Digitalisierung im Gesundheitswesen darf kein reiner Selbstzweck sein. Sie muss sich in erster Linie an den Bedürfnissen der Patientinnen und Patienten orientieren. Das betonte Bundesärztekammerpräsident Dr. Klaus Reinhardt auf dem 124. Deutschen Ärztetag, der coronabedingt am 4. und 5. Mai 2021 als reine Onlineveranstaltung stattfindet.
Leistungsstärke sichern
Das Gesundheitswesen in Deutschland ist in der Corona-Pandemie enorm belastet. „Es war aber zu keinem Zeitpunkt überlastet. Eine der wichtigsten Lehren aus der Pandemie muss deshalb sein, leistungsstarke Strukturen unseres Gesundheitswesens zu sichern, statt sie auszudünnen und auf reine Kosteneffizienz zu trimmen“, forderte der Bundesärztekammerpräsident.
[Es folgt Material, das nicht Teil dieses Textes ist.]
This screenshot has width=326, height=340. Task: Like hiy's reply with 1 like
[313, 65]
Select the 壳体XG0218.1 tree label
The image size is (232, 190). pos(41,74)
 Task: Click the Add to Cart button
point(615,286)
Corona-Pandemie verdeutlicht Defizite
In den vergangenen Monaten seien Defizite in der Organisation des Gesundheitswesens deutlich geworden. Eine strukturell und personell bessere Ausstattung des Öffentlichen Gesundheitsdienstes ist nach Ansicht der Ärzteschaft daher erforderlich. „Es ist dem großen persönlichen Engagement der Mitarbeiter zu verdanken, dass die Gesundheitsämter trotz unzureichender personeller und technischer Ausstattung ihren vielfältigen Aufgaben in dieser Krise weitgehend nachkommen konnten“, so Reinhardt.
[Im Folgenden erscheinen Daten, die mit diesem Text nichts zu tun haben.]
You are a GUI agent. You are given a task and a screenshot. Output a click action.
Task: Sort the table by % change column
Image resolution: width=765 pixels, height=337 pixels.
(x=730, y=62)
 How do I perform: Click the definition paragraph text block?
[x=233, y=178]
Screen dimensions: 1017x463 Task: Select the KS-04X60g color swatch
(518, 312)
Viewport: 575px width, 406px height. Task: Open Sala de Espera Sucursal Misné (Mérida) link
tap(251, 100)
Neben einer modernen technischen Ausstattung des Öffentlichen Gesundheitsdienstes, etwa zur effizienteren Kontaktnachverfolgung und zur besseren Koordination der Ämter untereinander sowie mit Praxen und Kliniken, werde dringend mehr Personal gebraucht. „Dafür ist eine tariflich gesicherte, arztspezifische Vergütung für die Ärztinnen und Ärzte in den Gesundheitsämtern grundlegend.“
Notwendig seien darüber hinaus eine bundesweit abgestimmte Klinikplanung und mehr länderübergreifende Kooperationen. Der steigende Personalbedarf sowie Reservekapazitäten für Notfälle müssten viel stärker als bisher in der Krankenhausplanung und bei der Krankenhausfinanzierung berücksichtigt werden.
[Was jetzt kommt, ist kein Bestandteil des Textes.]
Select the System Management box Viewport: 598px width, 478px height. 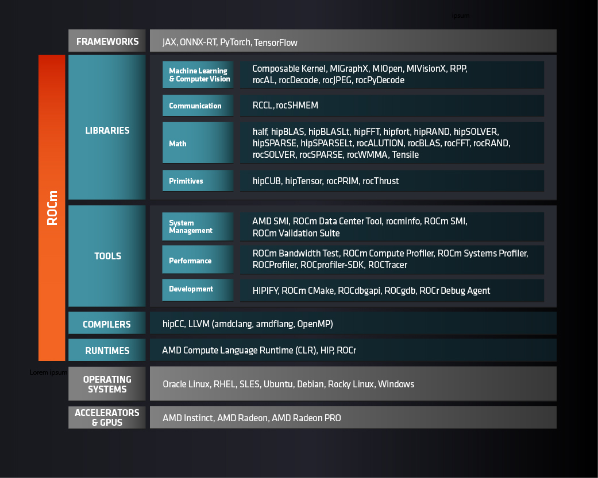pyautogui.click(x=198, y=226)
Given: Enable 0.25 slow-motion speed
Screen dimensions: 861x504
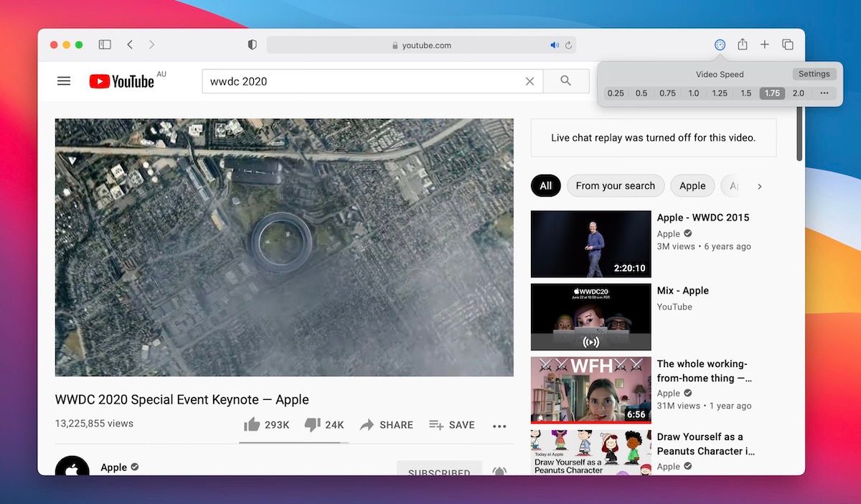Looking at the screenshot, I should (x=616, y=93).
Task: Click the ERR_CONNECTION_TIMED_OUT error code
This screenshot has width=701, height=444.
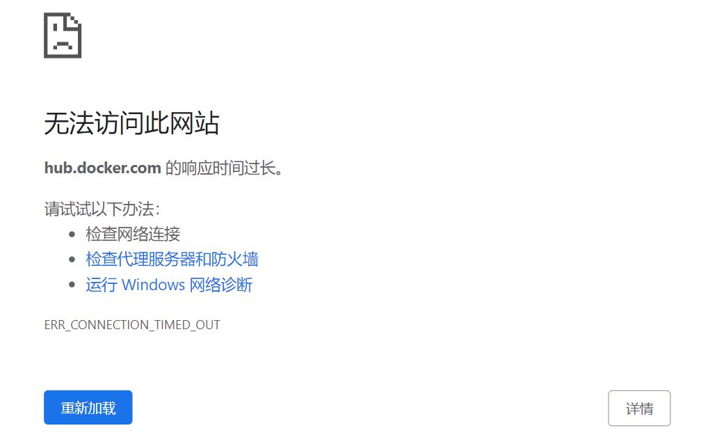Action: [132, 324]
Telemedizin und Videosprechstunden als Ergänzung
Nachholbedarf diagnostizierte Reinhardt auch bei der Digitalisierung. So sei in den letzten Monaten das Potenzial von Telemedizin und Videosprechstunden als Ergänzung zu herkömmlichen Versorgungsformen deutlich geworden. Die Pandemie habe aber auch gezeigt, wie weit einzelne Bereiche des Gesundheitswesens von einem sinnvollen, bedarfsgerechten und standardisierten Informationsfluss in den medizinischen Versorgungsprozessen entfernt seien.